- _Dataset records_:
----------
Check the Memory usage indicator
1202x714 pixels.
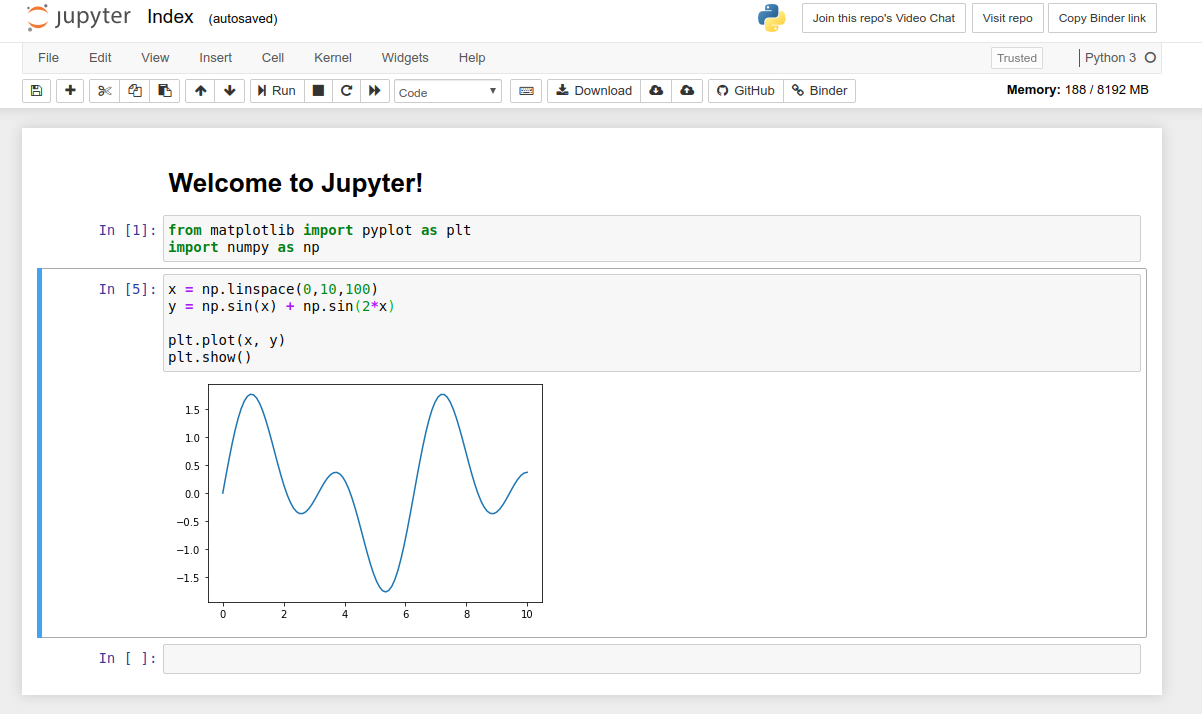coord(1078,90)
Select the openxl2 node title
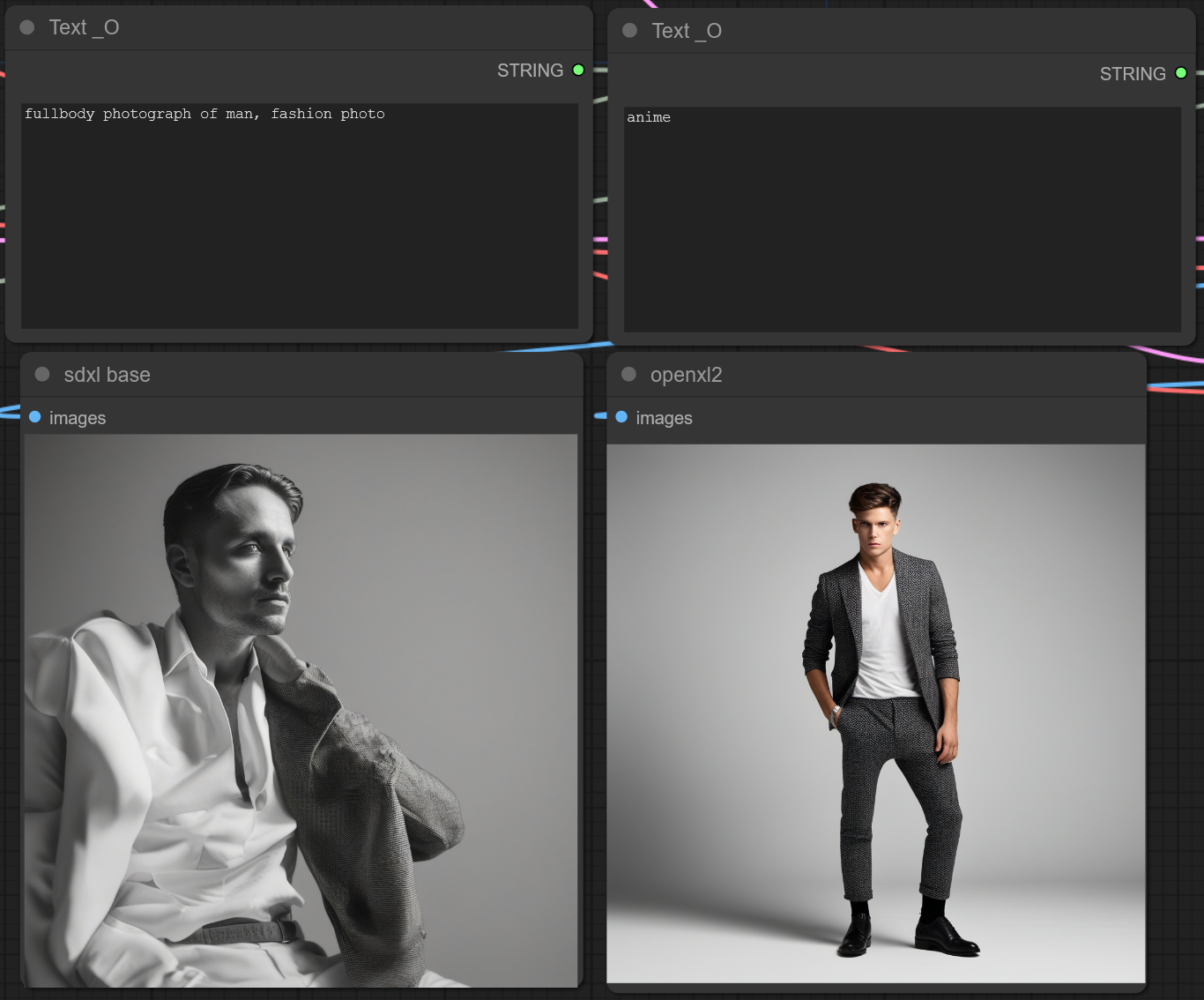Image resolution: width=1204 pixels, height=1000 pixels. pyautogui.click(x=686, y=375)
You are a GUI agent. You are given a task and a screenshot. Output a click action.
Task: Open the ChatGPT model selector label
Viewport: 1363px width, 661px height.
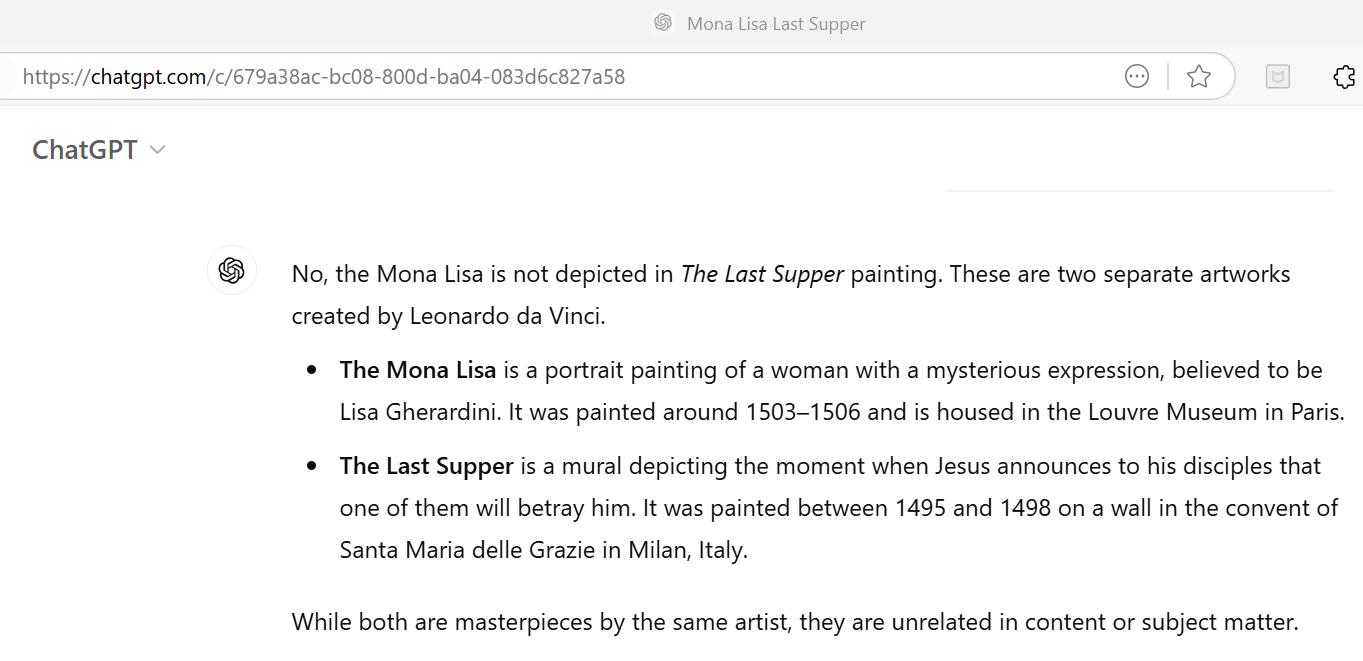click(85, 150)
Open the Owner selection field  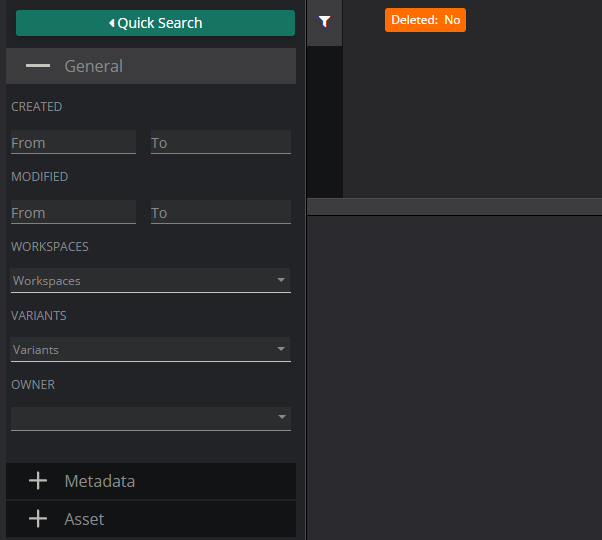click(x=140, y=417)
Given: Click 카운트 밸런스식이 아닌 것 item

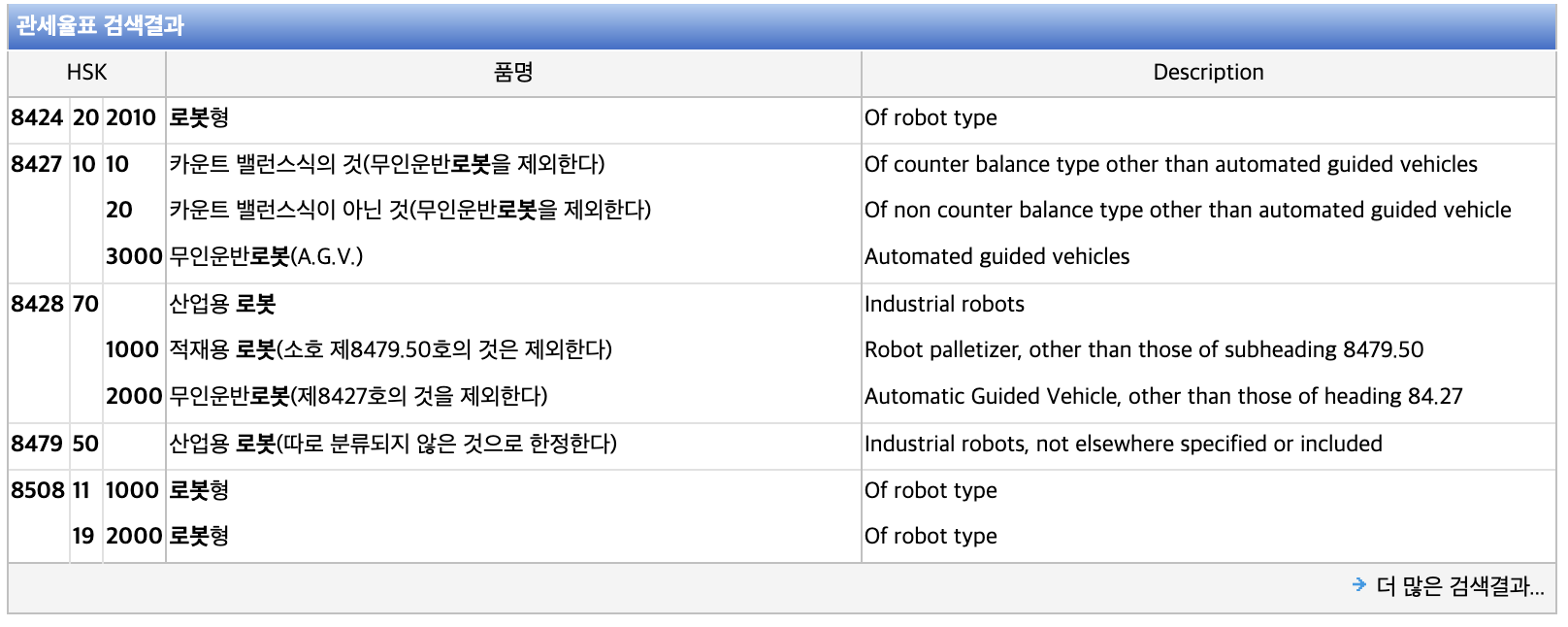Looking at the screenshot, I should point(409,210).
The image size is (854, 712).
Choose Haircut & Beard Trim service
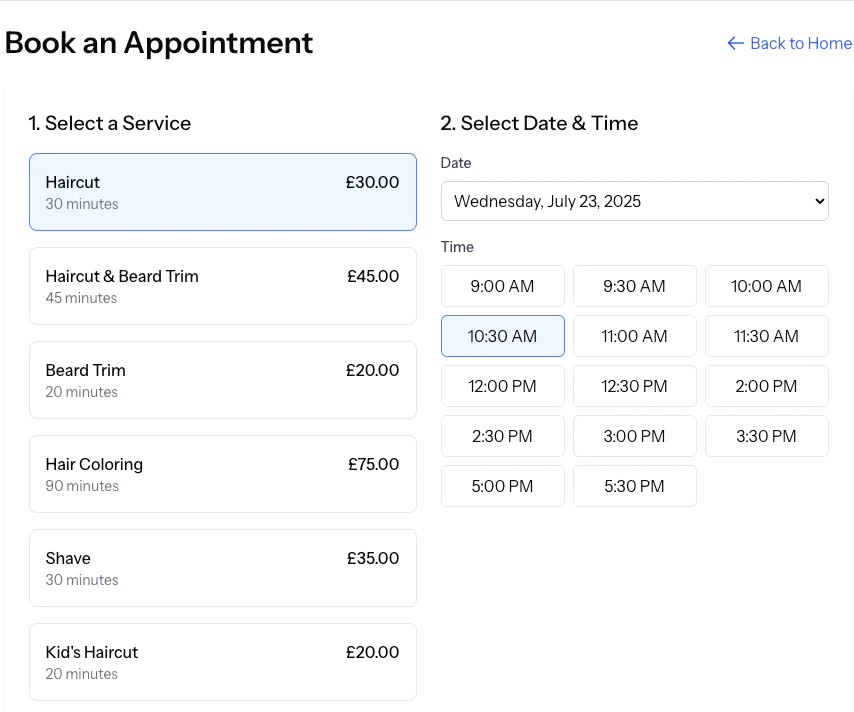click(222, 286)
----------
- _Exercise objective_:
Omit the pictures. Print, word for word, the lines from the beginning of the entries above through the line that holds "Task: Open the ChatGPT model selector label".

- _Output below_:
Check the Memory usage indicator
1202x714 pixels.
coord(1078,90)
Select the openxl2 node title
Image resolution: width=1204 pixels, height=1000 pixels. pyautogui.click(x=686, y=375)
You are a GUI agent. You are given a task and a screenshot. Output a click action.
Task: Open the ChatGPT model selector label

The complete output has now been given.